* _Instructions to follow_: Images do not belong in the copy. Retype the entries exactly.

* _Dataset content_:
——

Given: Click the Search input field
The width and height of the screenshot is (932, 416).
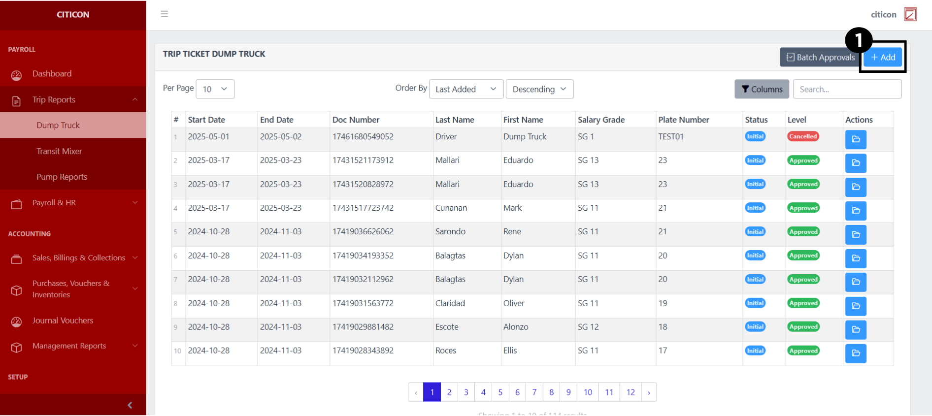Looking at the screenshot, I should (x=847, y=89).
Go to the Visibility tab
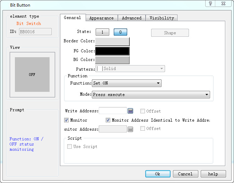Viewport: 234px width, 183px height. (162, 18)
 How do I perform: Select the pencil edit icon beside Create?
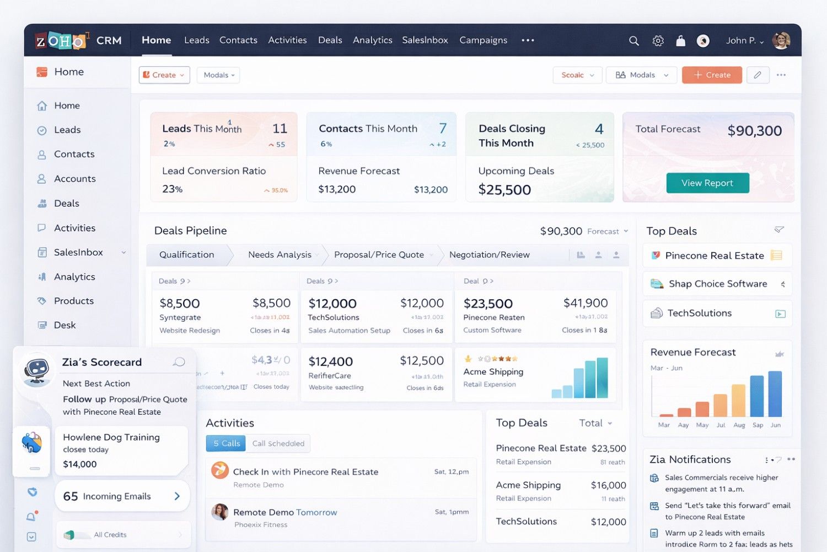(x=758, y=75)
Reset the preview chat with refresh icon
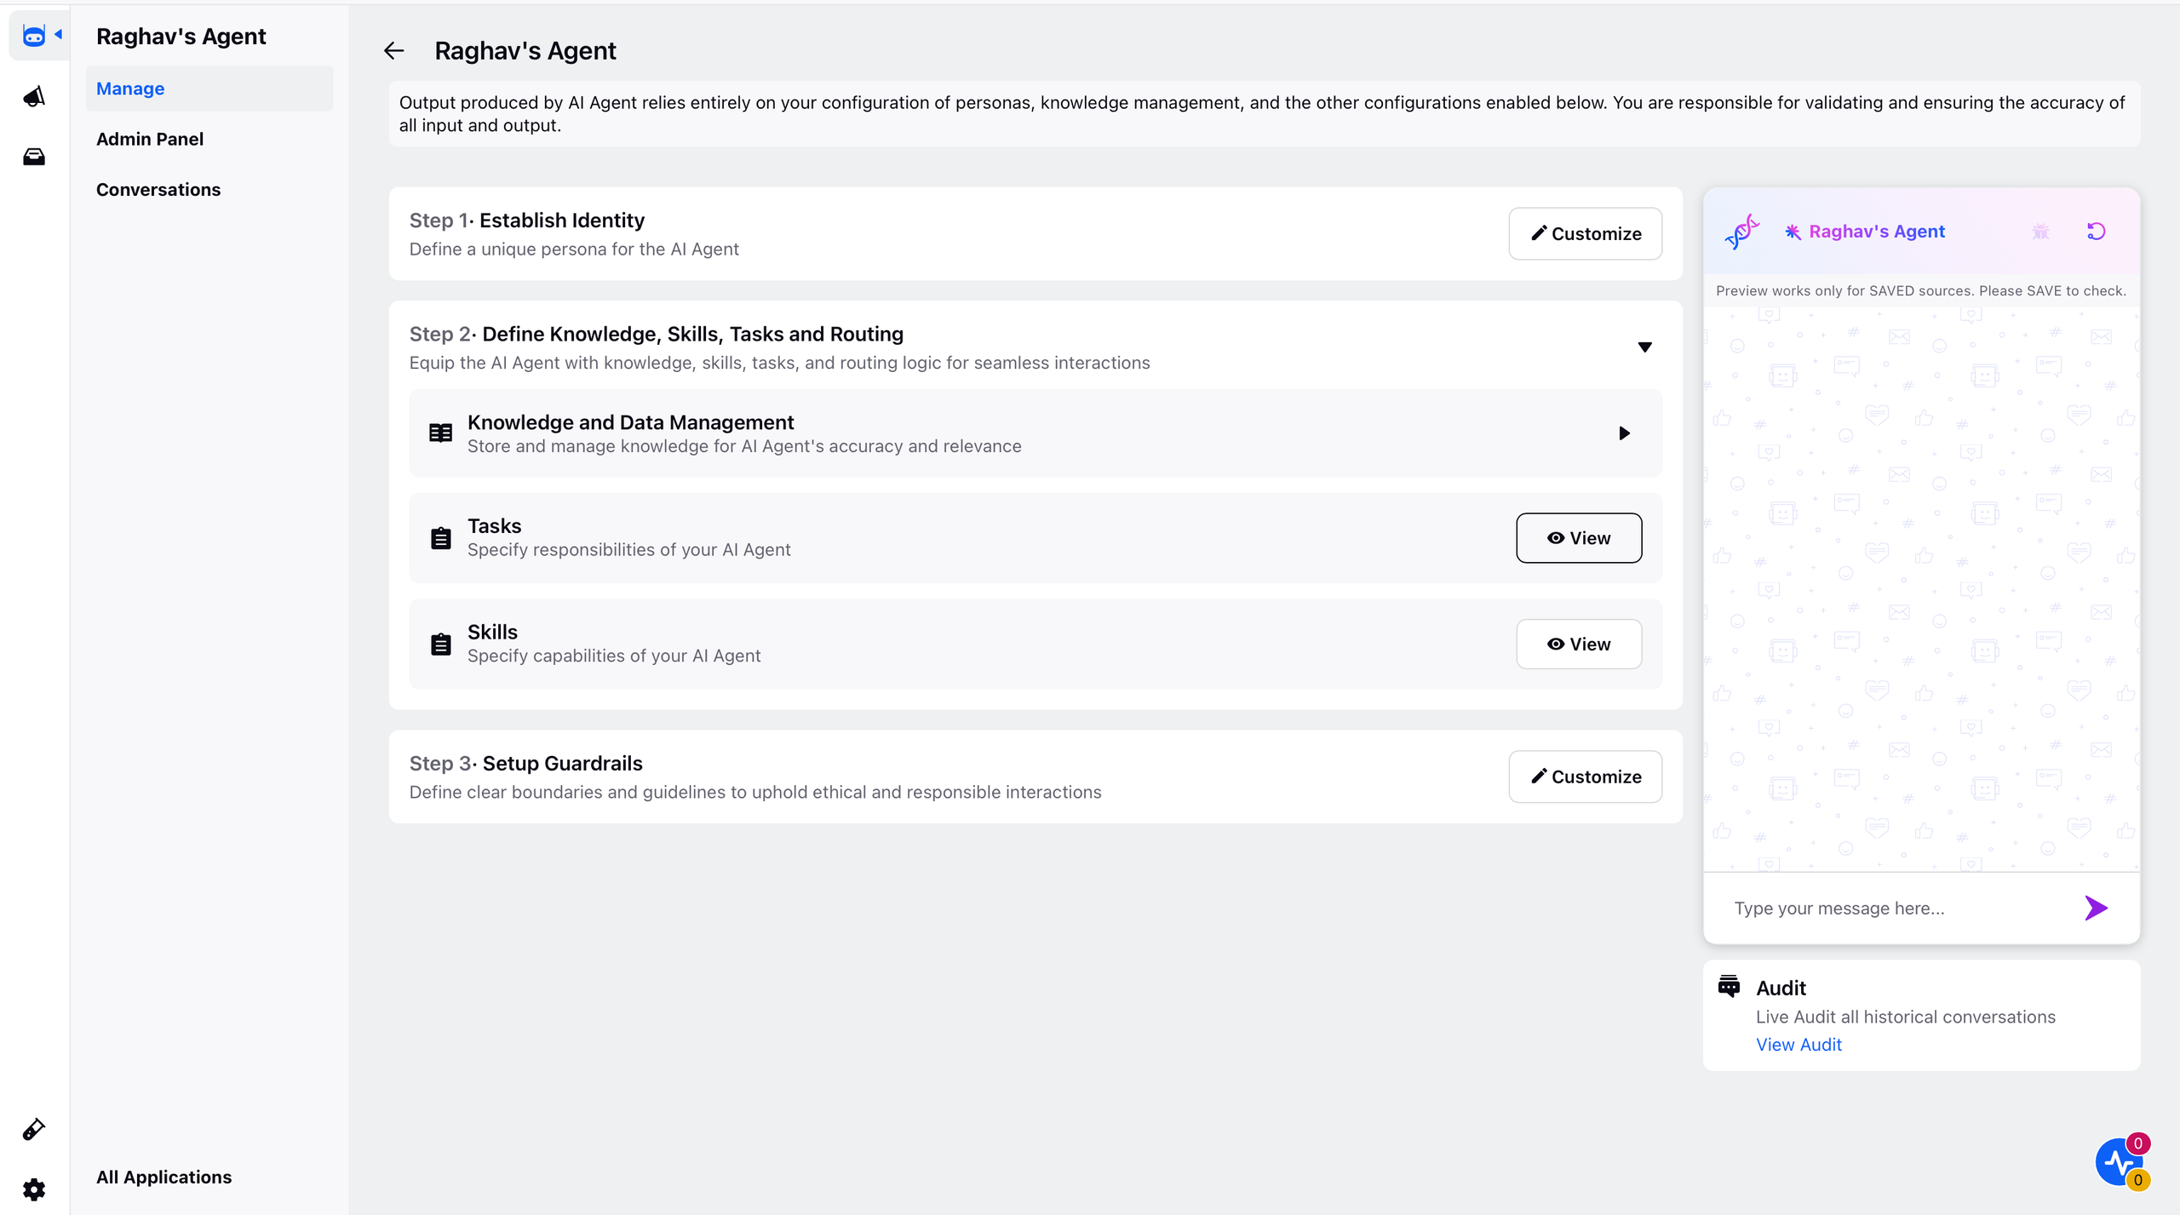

——

* _Answer space_:
Given: Click the Search input field
The width and height of the screenshot is (932, 416).
Looking at the screenshot, I should (x=847, y=89).
Go to the Visibility tab
Viewport: 234px width, 183px height. (162, 18)
 How do I perform: Select the pencil edit icon beside Create?
(x=758, y=75)
Reset the preview chat with refresh icon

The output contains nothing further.